Resources at the Keep were slim, but with forage parties making regular raids on all the ruined settlements of the flooded river valleys, some surprising articles had turned up. There was honey enough to make sufficient candy to sicken every child in the Keep; some dried fruits had been unearthed and small quantities of sweets. There was little wine, but Melantrys and her company of Guards had been stationed at the Keep for almost a year before the Dark had risen-enough time to make enormous amounts of Blue Ruin gin, which they were hawking in their own booth. The tangled warren of pine-bough booths boasted other entertainments as well; such as a wheel of fortune, under the auspices of Impie Stooft, the stout blond widow of the late unlamented Bendle Stooft.

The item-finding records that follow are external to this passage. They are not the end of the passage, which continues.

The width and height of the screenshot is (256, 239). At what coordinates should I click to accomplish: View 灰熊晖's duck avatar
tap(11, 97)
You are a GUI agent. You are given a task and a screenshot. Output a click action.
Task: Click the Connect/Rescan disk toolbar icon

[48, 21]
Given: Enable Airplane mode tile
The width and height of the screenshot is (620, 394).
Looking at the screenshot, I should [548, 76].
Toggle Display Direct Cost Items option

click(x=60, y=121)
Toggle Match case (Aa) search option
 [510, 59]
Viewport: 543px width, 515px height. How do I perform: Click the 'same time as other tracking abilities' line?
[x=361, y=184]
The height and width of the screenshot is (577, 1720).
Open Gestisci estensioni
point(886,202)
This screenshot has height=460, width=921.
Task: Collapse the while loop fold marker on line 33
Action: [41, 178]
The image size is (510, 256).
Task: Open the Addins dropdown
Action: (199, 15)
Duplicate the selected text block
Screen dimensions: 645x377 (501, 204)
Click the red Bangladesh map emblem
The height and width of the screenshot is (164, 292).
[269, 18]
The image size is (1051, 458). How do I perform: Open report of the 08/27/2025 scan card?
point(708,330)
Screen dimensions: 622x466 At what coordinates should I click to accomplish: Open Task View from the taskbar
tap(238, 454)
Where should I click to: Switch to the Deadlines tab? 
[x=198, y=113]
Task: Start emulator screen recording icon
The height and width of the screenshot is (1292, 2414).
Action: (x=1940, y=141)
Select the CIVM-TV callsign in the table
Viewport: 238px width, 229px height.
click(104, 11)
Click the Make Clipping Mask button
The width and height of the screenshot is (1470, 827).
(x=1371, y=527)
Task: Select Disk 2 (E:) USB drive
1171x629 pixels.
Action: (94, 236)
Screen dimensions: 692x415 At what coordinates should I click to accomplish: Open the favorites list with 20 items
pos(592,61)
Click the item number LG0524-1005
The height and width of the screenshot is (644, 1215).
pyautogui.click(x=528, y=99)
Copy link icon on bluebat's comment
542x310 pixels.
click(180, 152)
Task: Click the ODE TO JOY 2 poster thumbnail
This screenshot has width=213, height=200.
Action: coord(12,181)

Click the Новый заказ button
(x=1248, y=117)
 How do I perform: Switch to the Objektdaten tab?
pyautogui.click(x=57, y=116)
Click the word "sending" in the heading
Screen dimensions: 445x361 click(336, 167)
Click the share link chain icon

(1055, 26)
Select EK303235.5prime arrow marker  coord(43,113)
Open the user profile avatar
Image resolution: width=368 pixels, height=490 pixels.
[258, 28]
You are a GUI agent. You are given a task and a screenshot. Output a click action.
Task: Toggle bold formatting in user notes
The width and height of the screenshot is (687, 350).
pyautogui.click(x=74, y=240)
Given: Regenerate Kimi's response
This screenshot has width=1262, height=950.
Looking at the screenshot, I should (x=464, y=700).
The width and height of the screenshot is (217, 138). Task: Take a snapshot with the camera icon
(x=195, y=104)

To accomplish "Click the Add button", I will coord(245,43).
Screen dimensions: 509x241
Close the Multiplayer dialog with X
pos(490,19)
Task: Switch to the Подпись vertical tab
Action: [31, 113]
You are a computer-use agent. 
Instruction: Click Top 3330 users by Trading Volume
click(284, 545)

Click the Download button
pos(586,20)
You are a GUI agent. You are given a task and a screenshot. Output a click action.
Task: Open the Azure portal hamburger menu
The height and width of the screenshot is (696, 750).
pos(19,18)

Blid, the Penambran Soothsayer, was telling fortunes, and Dakis the Minstrel was playing his lute.
Everyone in the Keep seemed to have turned out for the festivities- Penambrans, outlanders, and refugees from Gae and Karst. The Alketch soldiery kept to their own camp, by order of Commander Vair. Rudy had the suspicion that the disappearance of Ambassador Stiarth was more responsible for this than any consideration of peace between the allies. No sign of the missing Imperial Nephew had yet turned up, and Alwir, following his rather trying evening in the Corps common room, had evidently spent the rest of the night trying to soothe and resist Vair's outraged demands that the Keep doors be opened and a search party be sent. This, of course, was impossible. Even had Keep Law been broached, which Alde would never have allowed, there were precious few men in the Keep who would have risked their lives to look for the svelte, young Ambassador's bones.